Ein Flügel voller Obhut und Offenheit

Erding – Dem Museum Erding wurde ein Flügel verliehen: So heißt die Plastik des südkoreanischen Künstlers Oh-Seok Kwon, die jetzt feierlich enthüllt wurde.

Der Flügel füllt eine Figurennische an der Außenfassade des ehemaligen Antoniusheimes zur Prielmayerstraße, in dem sich seit 1986 das Museum Erding befindet. 2016 hatte Kwon einen von Stadtbaumeister Sebastian Henrich initiierten und von der Stadt Erding ausgeschriebenen Künstlerwettbewerb gewonnen. Sein Entwurf eines über 1,30 Meter großen aus Aluminium gegossenen Flügels hatte die Jury überzeugt. Die bereits seit den 1980er Jahren leer stehende Nische an der Außenwand des Museums wurde so mit zeitgenössischer Kunst bereichert.

Die zuvor dort platzierte hölzerne „Himmelfahrtsmadonna“ war in keinem besonders guten Zustand mehr und ist aus konservatorischen Gründen in den Innenbereich des Museums umgezogen.

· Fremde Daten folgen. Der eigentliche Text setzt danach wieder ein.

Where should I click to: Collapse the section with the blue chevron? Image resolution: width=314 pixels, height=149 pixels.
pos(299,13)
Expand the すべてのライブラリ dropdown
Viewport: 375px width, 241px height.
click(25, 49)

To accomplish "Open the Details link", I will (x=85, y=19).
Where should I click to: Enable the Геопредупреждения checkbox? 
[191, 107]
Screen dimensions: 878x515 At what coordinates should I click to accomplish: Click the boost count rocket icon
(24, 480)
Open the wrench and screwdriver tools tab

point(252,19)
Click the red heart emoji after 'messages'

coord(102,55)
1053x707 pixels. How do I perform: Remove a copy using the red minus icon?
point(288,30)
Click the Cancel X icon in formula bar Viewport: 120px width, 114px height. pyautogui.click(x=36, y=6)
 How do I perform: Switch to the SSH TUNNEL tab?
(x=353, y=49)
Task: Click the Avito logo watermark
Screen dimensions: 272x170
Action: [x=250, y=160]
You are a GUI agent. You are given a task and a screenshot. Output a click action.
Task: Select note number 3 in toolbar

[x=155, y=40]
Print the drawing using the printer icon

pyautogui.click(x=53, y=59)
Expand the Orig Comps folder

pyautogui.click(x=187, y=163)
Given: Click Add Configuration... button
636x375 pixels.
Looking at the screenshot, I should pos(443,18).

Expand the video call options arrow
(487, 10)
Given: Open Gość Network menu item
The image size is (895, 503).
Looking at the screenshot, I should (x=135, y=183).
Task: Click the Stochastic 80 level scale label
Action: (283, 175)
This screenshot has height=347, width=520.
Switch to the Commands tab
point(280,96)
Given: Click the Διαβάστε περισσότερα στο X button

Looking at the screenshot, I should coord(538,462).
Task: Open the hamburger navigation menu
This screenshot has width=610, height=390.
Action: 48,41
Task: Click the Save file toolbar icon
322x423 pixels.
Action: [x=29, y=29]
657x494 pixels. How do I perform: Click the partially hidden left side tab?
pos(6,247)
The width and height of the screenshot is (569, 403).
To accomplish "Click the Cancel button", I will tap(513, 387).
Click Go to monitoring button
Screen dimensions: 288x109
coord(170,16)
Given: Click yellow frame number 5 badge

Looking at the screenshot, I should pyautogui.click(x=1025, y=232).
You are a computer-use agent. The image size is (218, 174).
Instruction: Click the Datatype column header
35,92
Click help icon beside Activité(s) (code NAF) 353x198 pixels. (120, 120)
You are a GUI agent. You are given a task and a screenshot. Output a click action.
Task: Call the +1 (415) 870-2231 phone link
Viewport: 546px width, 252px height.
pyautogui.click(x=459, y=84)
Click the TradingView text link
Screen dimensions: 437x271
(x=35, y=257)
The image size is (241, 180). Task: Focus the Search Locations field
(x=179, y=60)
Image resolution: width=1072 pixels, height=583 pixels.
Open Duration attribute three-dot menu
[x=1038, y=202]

Der Flügel stehe für Gegenwart, Vergangenheit und Zukunft und sei vor allem aber ein Symbol für Schutz, beschreibt Kwon sein Werk. In der Natur fungiere der Flügel dem Vogel als Mantel, mit dem er seinen Nachwuchs schütze. Ebenso tat es das Gebäude im 19. und 20. Jahrhundert, als es noch ein Kindergarten gewesen sei. Die Geste der Madonna zeige Geborgenheit, Obhut und Offenheit. Dies solle auch sein neues Werk tun, so der Künstler.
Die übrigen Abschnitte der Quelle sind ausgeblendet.